Algebraic Adversarial Attacks on Integrated Gradients
Lachlan Simpson, Federico Costanza, Kyle Millar, Adriel Cheng, Cheng-Chew Lim, Hong Gunn Chew
TL;DR
This work tackles adversarial manipulation of neural network explanations by developing an algebraic, Lie-theoretic framework that exploits neural network symmetries. By characterizing symmetry groups $P_{W}$ and their Lie algebras $\mathfrak{p}_{W}$, the authors derive constructive methods to generate algebraic adversarial examples for integrated gradients, including explicit bounds and base-point considerations. They show that integrated gradients are naturally affected by rotations and translations of inputs, enabling adversarial explanations without changing the model output.
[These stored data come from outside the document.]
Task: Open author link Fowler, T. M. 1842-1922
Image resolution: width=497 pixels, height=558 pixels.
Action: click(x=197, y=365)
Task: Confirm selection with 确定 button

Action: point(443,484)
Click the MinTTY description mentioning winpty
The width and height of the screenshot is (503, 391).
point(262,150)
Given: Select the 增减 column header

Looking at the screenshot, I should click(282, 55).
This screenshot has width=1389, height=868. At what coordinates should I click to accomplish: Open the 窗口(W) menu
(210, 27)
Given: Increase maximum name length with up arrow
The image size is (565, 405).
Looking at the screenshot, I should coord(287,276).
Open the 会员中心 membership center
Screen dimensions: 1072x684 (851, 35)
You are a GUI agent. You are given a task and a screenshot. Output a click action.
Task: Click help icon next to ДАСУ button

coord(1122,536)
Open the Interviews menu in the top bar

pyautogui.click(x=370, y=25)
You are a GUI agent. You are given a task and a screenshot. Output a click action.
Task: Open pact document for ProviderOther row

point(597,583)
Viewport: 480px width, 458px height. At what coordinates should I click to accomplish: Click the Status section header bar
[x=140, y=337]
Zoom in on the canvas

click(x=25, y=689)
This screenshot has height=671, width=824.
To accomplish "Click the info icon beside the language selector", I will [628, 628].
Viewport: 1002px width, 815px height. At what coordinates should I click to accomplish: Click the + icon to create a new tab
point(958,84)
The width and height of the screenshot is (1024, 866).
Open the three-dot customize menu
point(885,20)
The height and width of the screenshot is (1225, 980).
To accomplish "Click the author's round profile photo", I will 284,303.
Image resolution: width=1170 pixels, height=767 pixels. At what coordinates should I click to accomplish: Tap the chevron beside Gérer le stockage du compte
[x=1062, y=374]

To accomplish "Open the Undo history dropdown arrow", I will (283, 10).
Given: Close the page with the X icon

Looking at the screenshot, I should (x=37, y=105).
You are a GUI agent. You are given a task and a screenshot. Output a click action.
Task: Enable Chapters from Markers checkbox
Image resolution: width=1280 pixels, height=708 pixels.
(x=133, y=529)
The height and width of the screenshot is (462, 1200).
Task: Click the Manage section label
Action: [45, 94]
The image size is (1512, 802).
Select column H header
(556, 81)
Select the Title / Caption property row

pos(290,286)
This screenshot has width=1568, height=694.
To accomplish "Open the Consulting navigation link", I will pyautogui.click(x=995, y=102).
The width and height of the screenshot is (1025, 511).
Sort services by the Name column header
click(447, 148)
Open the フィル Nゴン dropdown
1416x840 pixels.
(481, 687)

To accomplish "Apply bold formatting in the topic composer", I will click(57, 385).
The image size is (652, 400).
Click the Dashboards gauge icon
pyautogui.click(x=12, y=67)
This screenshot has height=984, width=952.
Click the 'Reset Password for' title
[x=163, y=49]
The approach provides a mathematically tractable mechanism for producing adversarial explanations and lays the groundwork for experimental validation and extension to other explainability methods.
Abstract
Adversarial attacks on explainability models have drastic consequences when explanations are used to understand the reasoning of neural networks in safety critical systems. Path methods are one such class of attribution methods susceptible to adversarial attacks. Adversarial learning is typically phrased as a constrained optimisation problem. In this work, we propose algebraic adversarial examples and study the conditions under which one can generate adversarial examples for integrated gradients. Algebraic adversarial examples provide a mathematically tractable approach to adversarial examples.